Basaev also sought to deny responsibility for the downing of two Russian civilian airliners in August of 2004, telling Babitsky: “Who said they’d been blown up?…Why doesn’t it occur to you that they shot them down? The demands were exactly the same, to stop the war. Why blame us?…They were supposed to hijack the planes and demand an end to the war. And they were not supposed to let them land until there was some response. But they were immediately shot down. Whatever, our hijackers weren’t supposed to blow up the planes just like that. And I wonder why both planes exploded at the same time.” This seems to differ from what Basaev told Canada’s Globe and Mail newspaper in an e-mail interview published last November, in which he said that his forces would have agreed to abide by international law had President Vladimir Putin agreed to do so and “then there would have been neither Beslan nor the explosions of the planes and [Moscow] metro” (see Chechnya Weekly, November 10, 2004).

Asked by Babitsky about the main motivation for his ongoing campaign, Basaev denied that it was religious. “For me, it’s first and foremost a struggle for freedom,” he said. “If I’m not a free man, I can’t live in my faith. I need to be a free man. Freedom is primary. That’s how I see [it]. Sharia comes second.” But he also said: “I admit, I’m a bad guy. A bandit, a terrorist. So, I’m a terrorist.” He added, however, referring to the Russians: “But what would you call them?”

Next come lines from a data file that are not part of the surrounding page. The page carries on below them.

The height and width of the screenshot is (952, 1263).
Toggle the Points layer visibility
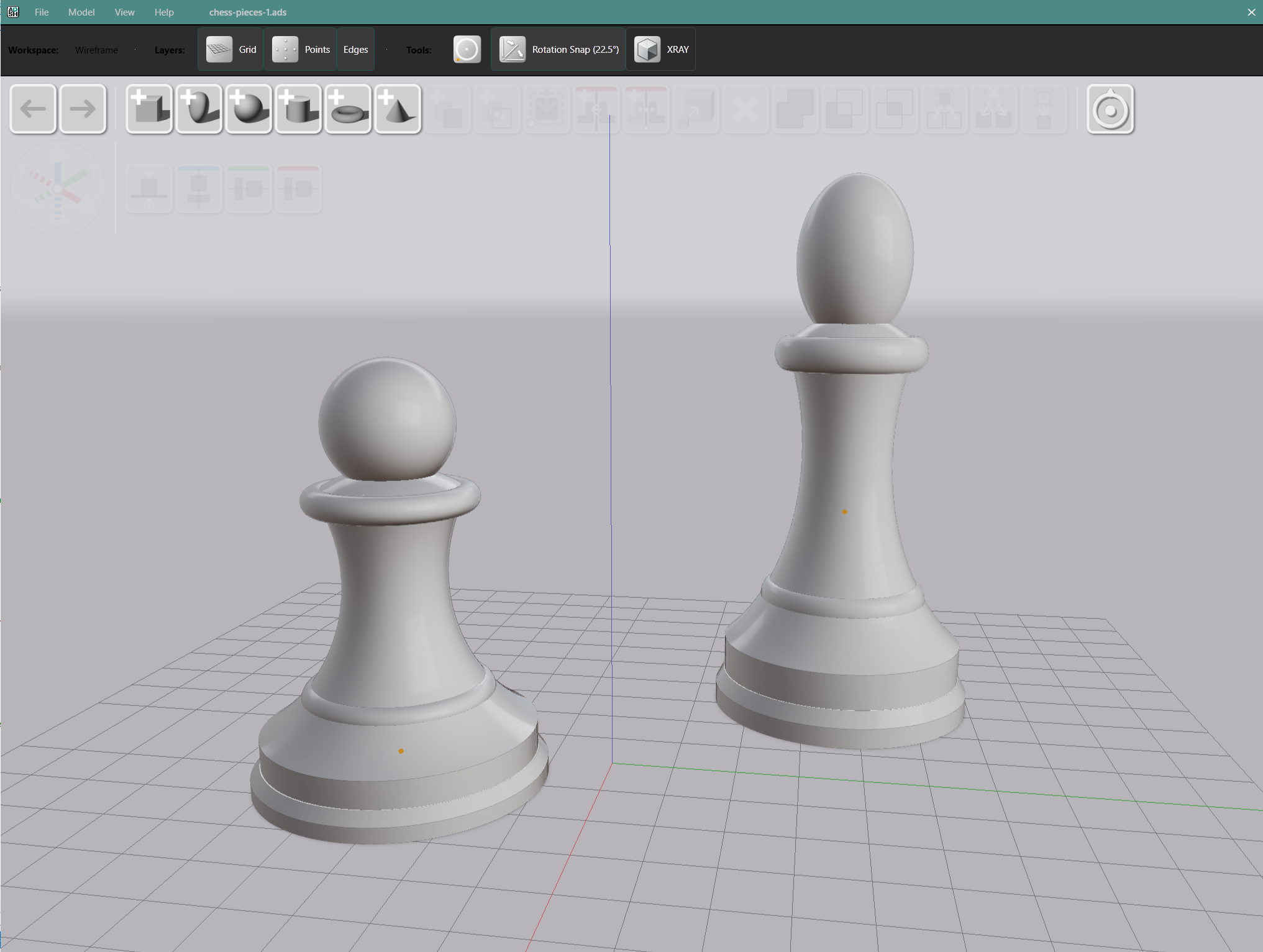tap(301, 49)
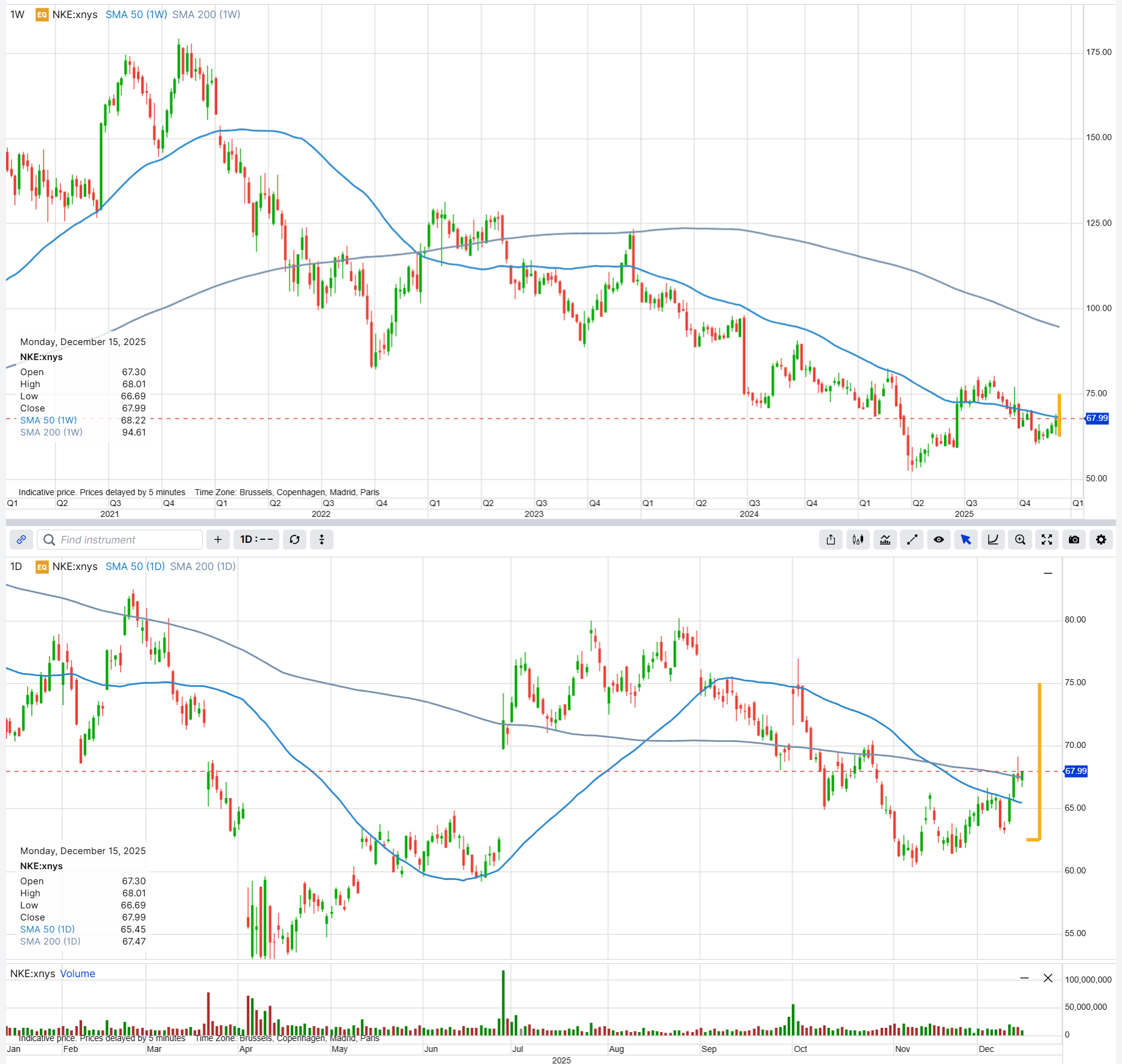Open chart settings via the gear icon
Image resolution: width=1122 pixels, height=1064 pixels.
pos(1101,540)
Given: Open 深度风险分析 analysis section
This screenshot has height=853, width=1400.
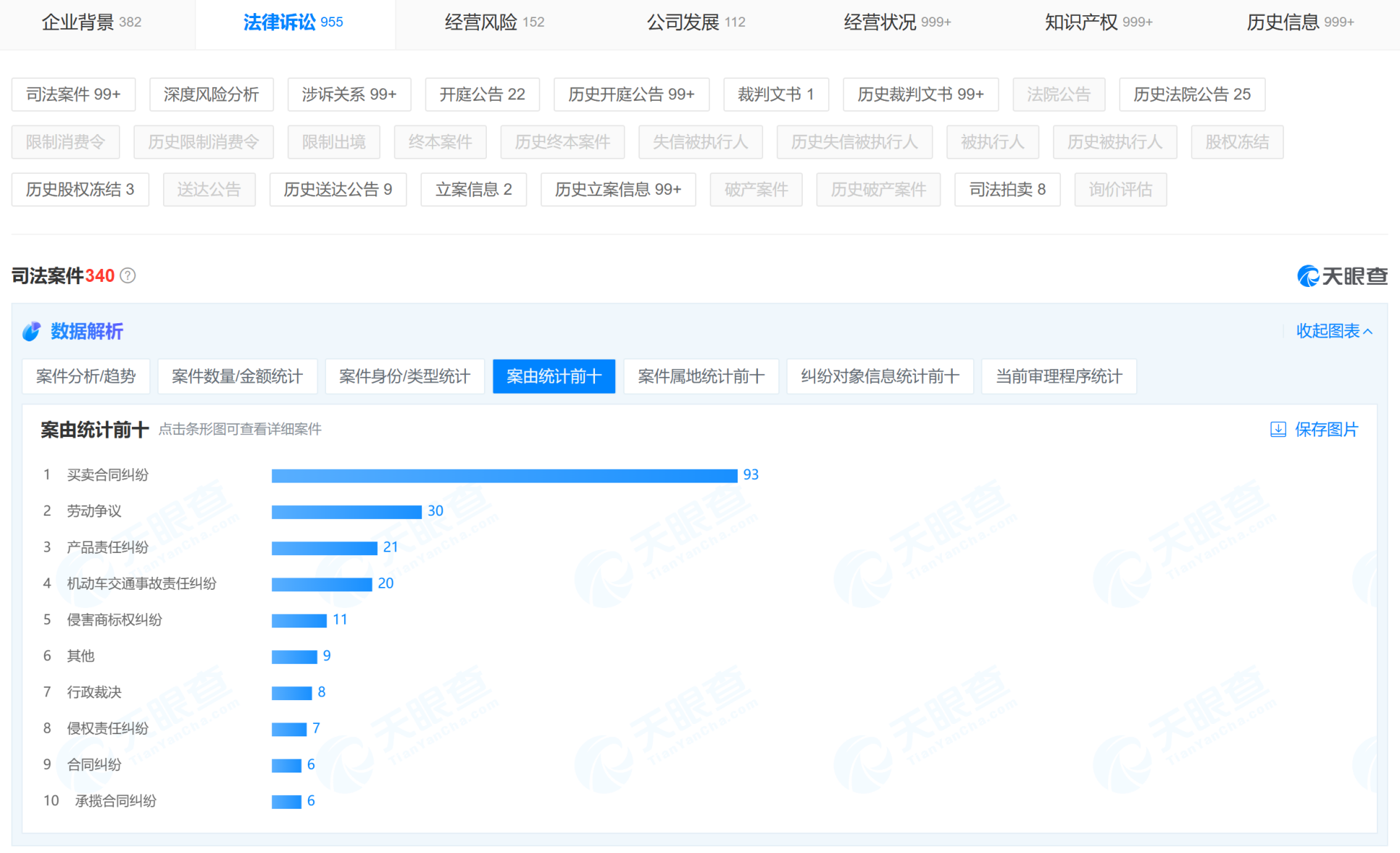Looking at the screenshot, I should point(211,94).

Babitsky said during the “Nightline” program that he had traveled by car from Prague to the Ingushetian village of Nesterovsky to interview Doku Umarov, the Chechen separatist vice-president and field commander. The interview with Umarov was conducted in June (see Chechnya Weekly, July 20). Babitsky said he changed cars in Nesterovsky: “As I got into the other car, much to my surprise – actually, more than just surprise, it was a difficult moment for me, a shock. I saw Shamil Basaev seated in it.” On August 1, the head of the Ingushetian Interior Ministry’s press service, Murat Zurabov, denied that Basaev had been in the republic, RIA Novosti reported.